Apple fixes exploited vulnerabilitie on older iPhones and iPads |
Apple today released a security patch to address a security vulnerability in older iPhones and iPads that could be exploited remotely.
The vulnerability, tracked with ID (CVE-2022-42856), stems from a so-called confusing vulnerability in the company's web browser engine (Webkit) that powers Safari and other apps.
Apple said that Google's Threat Analysis team, which investigates spyware, hacking and government-sponsored cyberattacks, discovered the vulnerability in the Webkit engine.
Vulnerabilities in browser engines are often exploited when users visit malicious domains in their browsers or browse pages in other applications.

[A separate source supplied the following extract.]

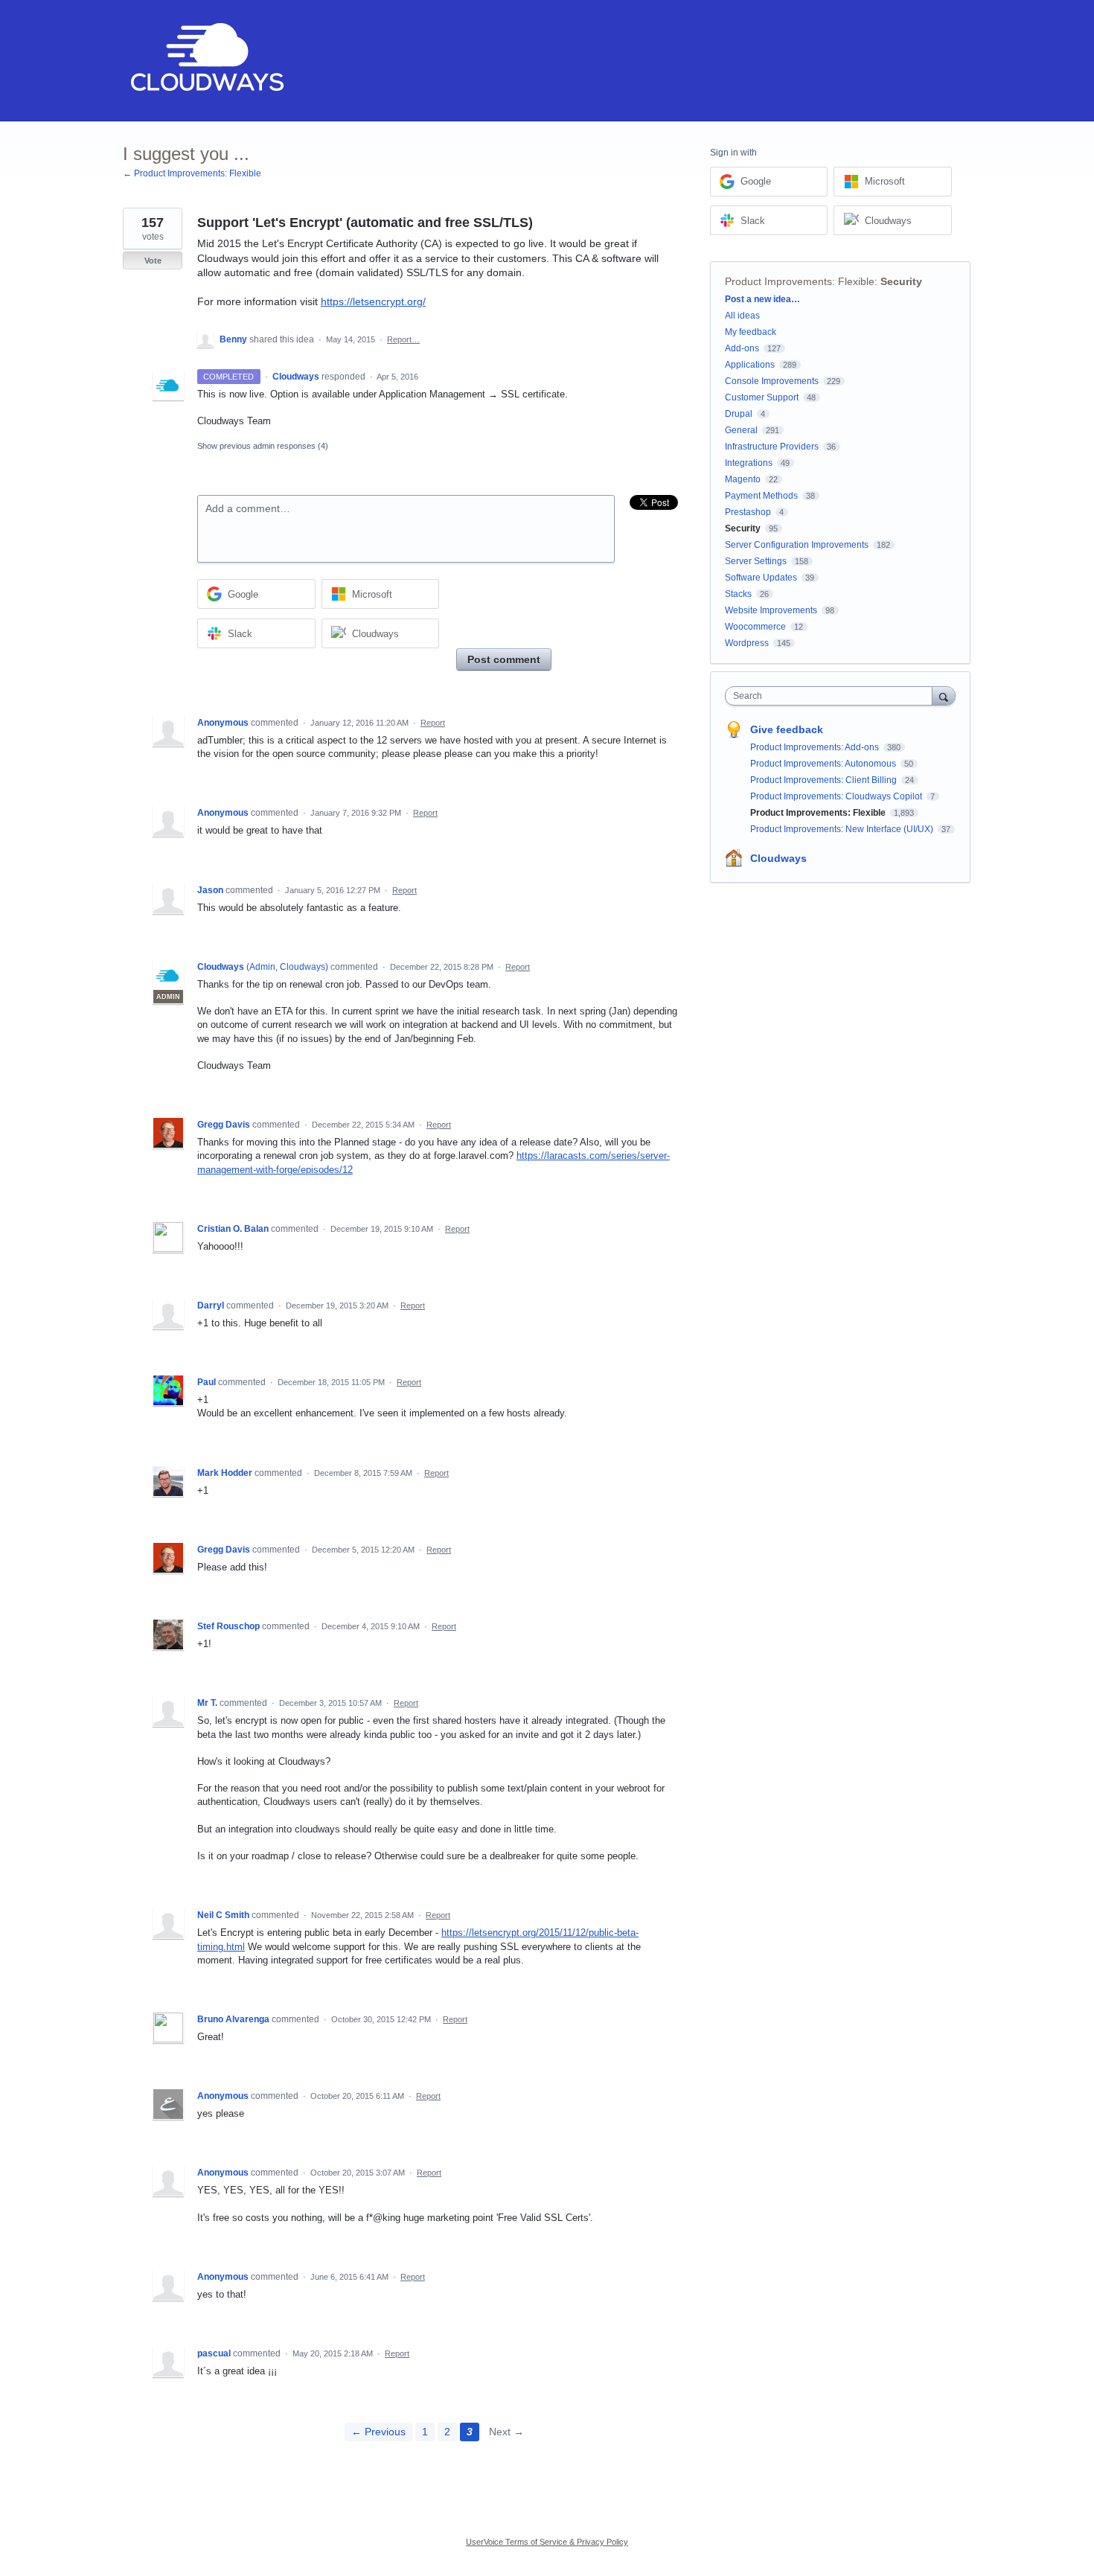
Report (432, 722)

Hackers attempt to exploit vulnerabilities in Webkit to break into the operating system and users' private data. Browser engine vulnerabilities can be combined with other vulnerabilities to penetrate a device's multiple layers of defence.
Once this is achieved, arbitrary code execution can allow hackers to execute operating system commands, deliver malware payloads, attach spyware, or perform other malicious activities.
In a report released today, Apple said it was aware of reports that the vulnerability "may have been actively exploited." Today, the company fixed the vulnerability in the following devices: iPhone 5s, iPhone 6, iPhone 6 Plus, iPad Air, iPad mini 2, iPad mini 3, and the sixth generation iPhone Touch.
Apple has not released any information about attack reports it has received as a result of its active exploitation of the vulnerability. By withholding this information, the goal is probably to allow as many users as possible to protect their devices before other attackers learn the details of the disclosed vulnerability and launch new attacks against vulnerable iPhones and iPads.